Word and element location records
════════════════
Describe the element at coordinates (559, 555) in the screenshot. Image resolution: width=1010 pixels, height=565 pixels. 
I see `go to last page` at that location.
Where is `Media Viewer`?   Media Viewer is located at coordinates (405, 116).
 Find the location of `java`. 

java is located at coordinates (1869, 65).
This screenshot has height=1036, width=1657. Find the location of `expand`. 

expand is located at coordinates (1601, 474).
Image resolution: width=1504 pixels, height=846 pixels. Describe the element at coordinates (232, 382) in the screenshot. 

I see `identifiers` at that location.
════════════════
# Problem statement:
Write out the material exactly, starting at the line that contains "coordinates (405, 116)." and continuing through the end of the material, including both of those end lines.

# Full answer:
Where is `Media Viewer`?   Media Viewer is located at coordinates (405, 116).
 Find the location of `java`. 

java is located at coordinates (1869, 65).
This screenshot has height=1036, width=1657. Find the location of `expand`. 

expand is located at coordinates (1601, 474).
Image resolution: width=1504 pixels, height=846 pixels. Describe the element at coordinates (232, 382) in the screenshot. 

I see `identifiers` at that location.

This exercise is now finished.